Compliance will be assessed through the following process using the COVID-19 Focused Survey for Nursing Homes:


  • Surveyors will ask for the facility's documentation noted in the "Documentation of Testing" section above, and review the documentation for compliance.
  • Surveyors will also review records of those residents and staff selected as a sample as part of the survey process.
  • If possible, surveyors are to observe how the facility conducts testing in real-time. In this process, surveyors will assess if the facility is conducting testing and specimen collection in a manner that is consistent with current standards of practice for conducting COVID-19 tests, such as ensuring PPE is used correctly to prevent the transmission of the virus. If observation is not possible, surveyors are to interview an individual responsible for testing and inquire on how testing is conducted (e.g., "what are the steps taken to conduct each test?").
  • If the facility has a shortage of testing supplies or cannot obtain test results within 48 hours, the surveyor is to ask for documentation that the facility contacted state and local health departments to assist with these issues.

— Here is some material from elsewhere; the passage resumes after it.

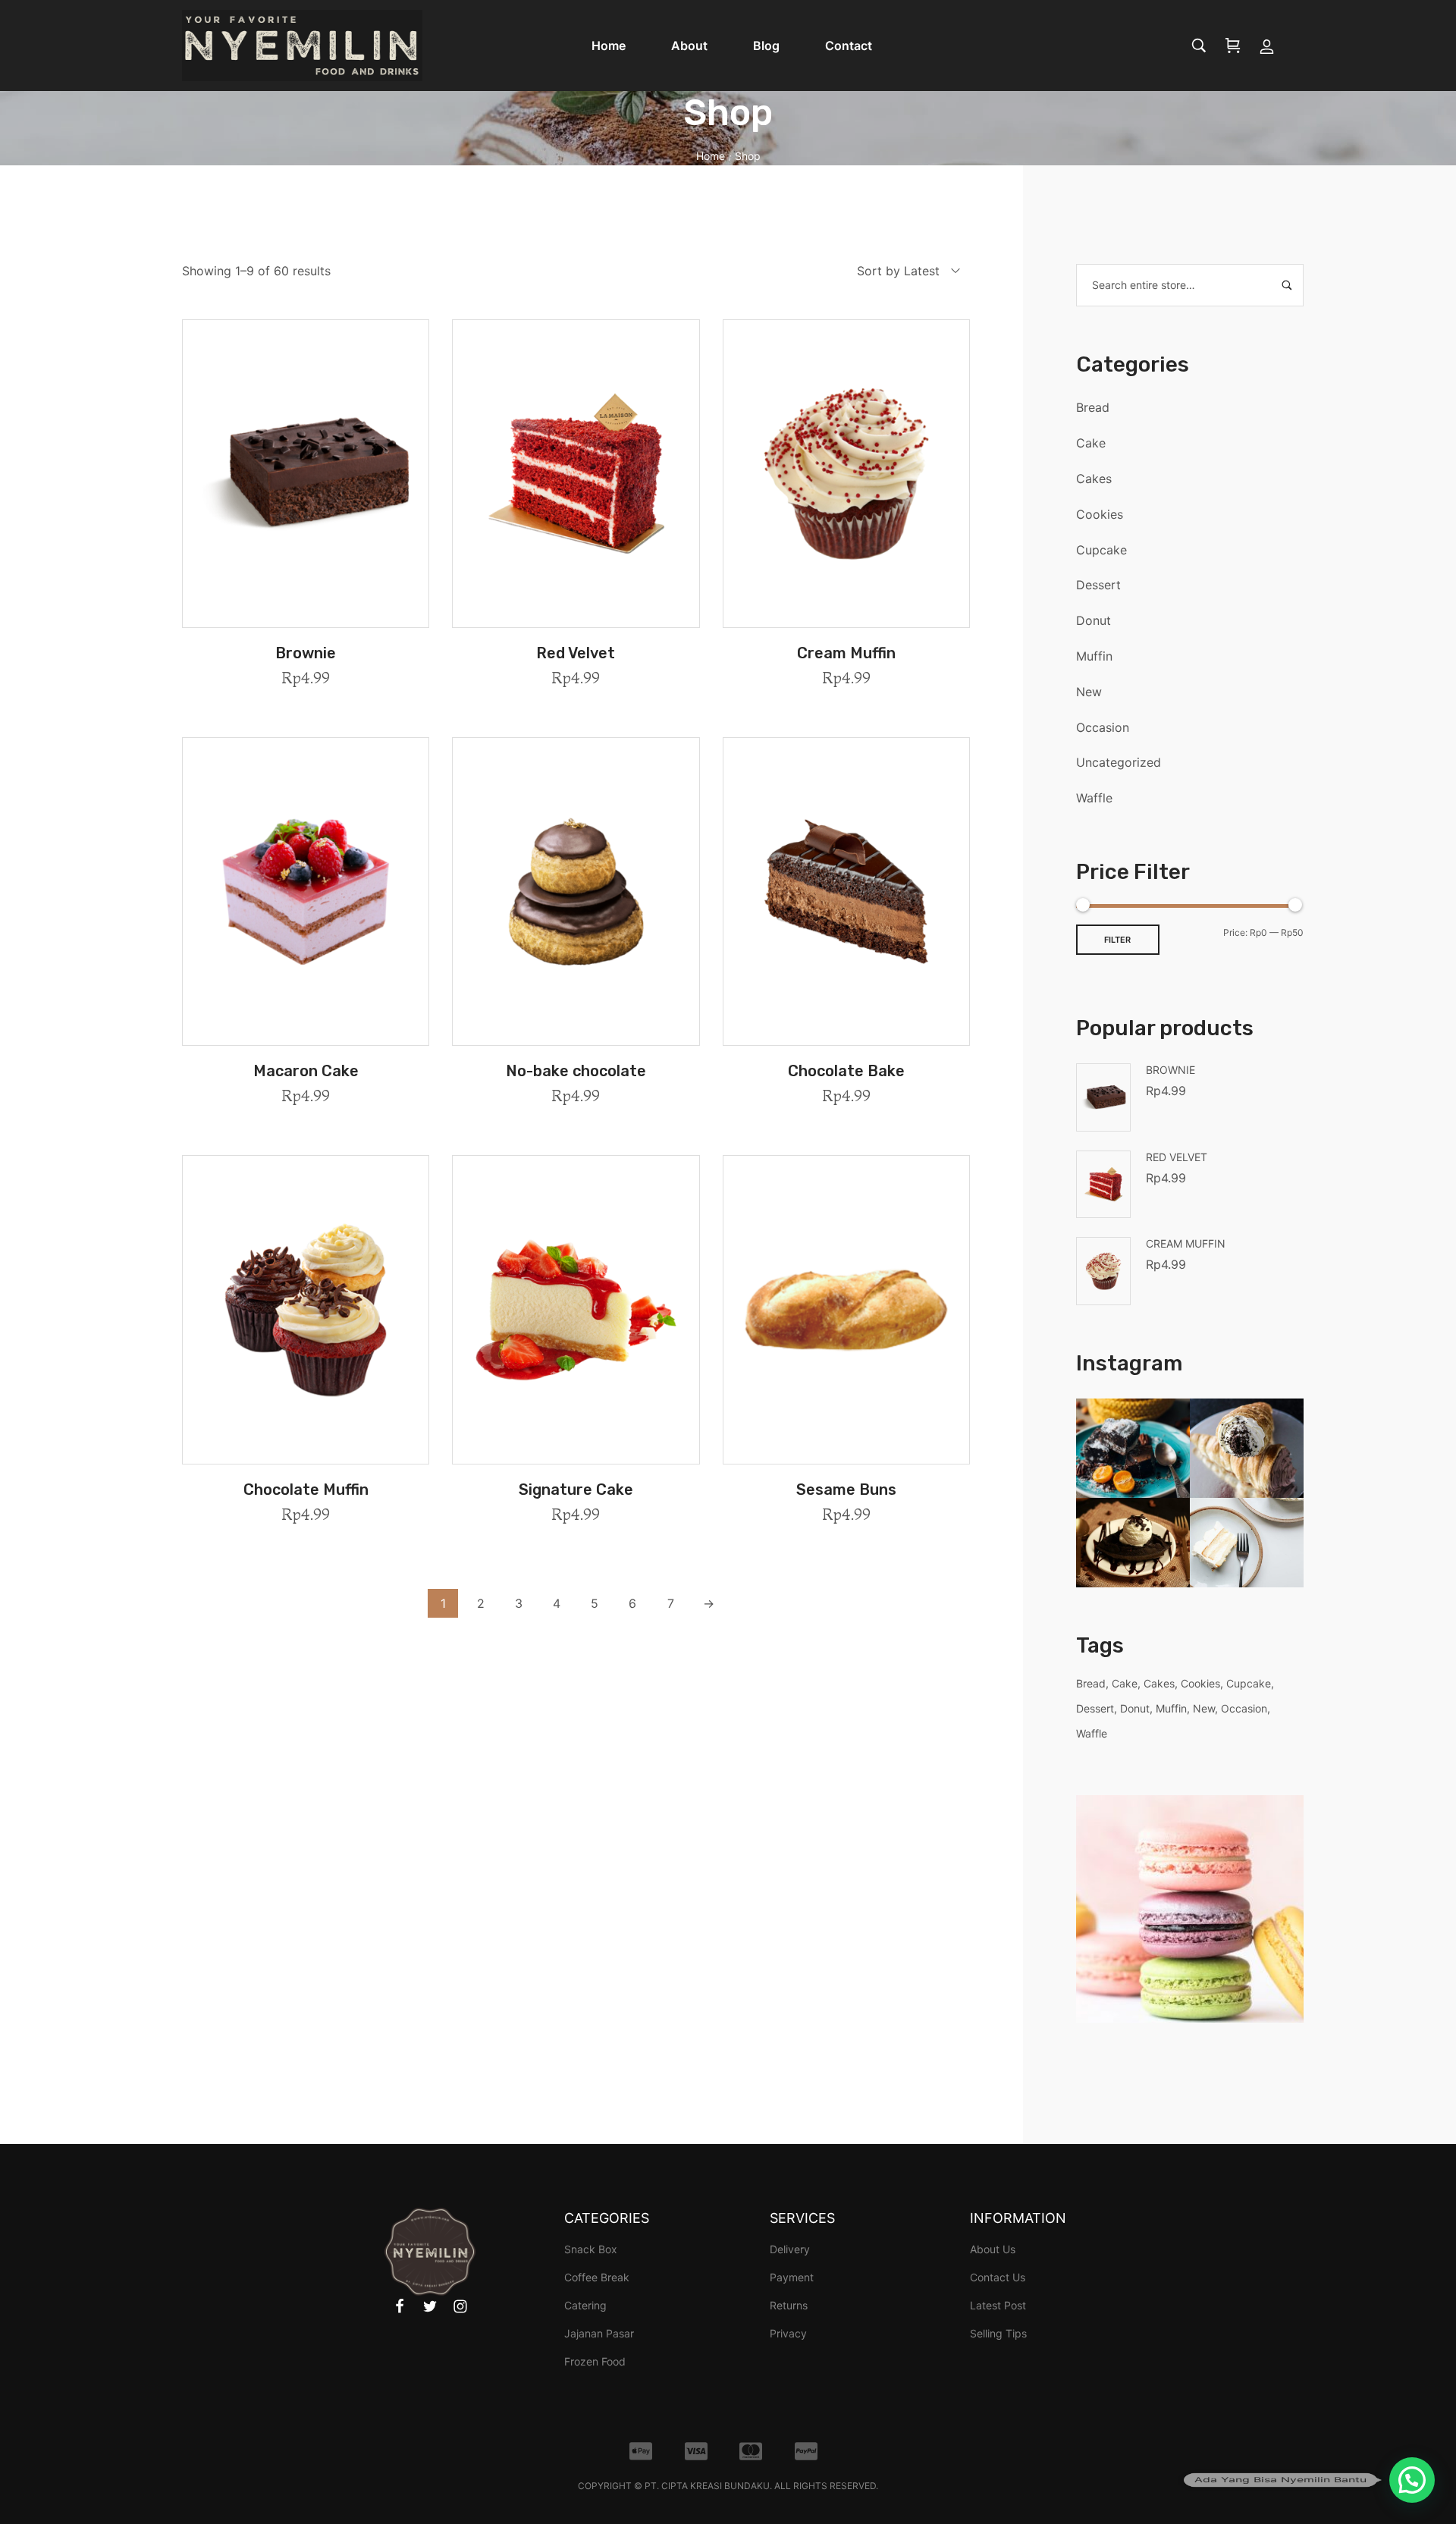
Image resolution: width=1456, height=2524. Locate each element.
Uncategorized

Facilities that do not comply with the testing requirements in §483.80(h) will be cited for noncompliance at F tag 886. Additionally, enforcement remedies (such as civil money penalties) will be imposed based on the resident outcome (scope and severity of the noncompliance).

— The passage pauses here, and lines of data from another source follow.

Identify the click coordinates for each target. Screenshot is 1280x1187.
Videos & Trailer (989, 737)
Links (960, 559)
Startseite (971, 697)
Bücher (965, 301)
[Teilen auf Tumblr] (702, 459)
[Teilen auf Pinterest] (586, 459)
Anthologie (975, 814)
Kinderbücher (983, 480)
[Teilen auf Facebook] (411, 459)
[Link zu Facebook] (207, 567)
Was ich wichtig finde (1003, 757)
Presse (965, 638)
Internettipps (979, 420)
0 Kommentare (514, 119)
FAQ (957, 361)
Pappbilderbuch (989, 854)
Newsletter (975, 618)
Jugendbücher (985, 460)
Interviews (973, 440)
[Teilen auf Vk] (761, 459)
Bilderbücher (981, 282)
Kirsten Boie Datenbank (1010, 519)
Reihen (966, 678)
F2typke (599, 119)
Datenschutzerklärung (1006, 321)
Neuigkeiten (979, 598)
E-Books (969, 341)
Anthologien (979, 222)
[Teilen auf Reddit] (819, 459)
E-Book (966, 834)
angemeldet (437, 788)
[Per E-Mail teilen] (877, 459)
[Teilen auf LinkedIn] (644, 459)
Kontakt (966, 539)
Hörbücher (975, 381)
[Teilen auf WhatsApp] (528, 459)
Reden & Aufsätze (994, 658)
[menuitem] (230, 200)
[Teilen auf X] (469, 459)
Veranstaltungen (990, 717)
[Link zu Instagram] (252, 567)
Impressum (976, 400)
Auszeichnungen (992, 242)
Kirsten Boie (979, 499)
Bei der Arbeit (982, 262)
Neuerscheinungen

If the facility has documentation that demonstrates their attempts to perform and/or obtain testing in accordance with these guidelines (e.g., timely contacting state officials, multiple attempts to identify a laboratory that can provide testing within 48 hours), surveyors should not cite the facility's lack of resources.


COVID-19 Focused Survey for Nursing Homes Tool:


CMS is revising the COVID-19 Focused Survey for Nursing Homes tool to reflect the new testing requirements implemented by the IFC, as well as other updates, to help ensure an effective assessment of the facility's compliance. The revisions include the selection of a number of residents as a sample to review the facility's application of the standards on that sample to ensure the facility is implementing the appropriate infection prevention standards.


CMS is also revising the survey process to include the assessment of compliance with the requirements for facilities to designate one or more individuals as the infection preventionist(s) (IPs) who are responsible for the facility's infection prevention and control program as required by 42 CFR §483.80(b). Noncompliance related to this requirement will be cited at tag F882.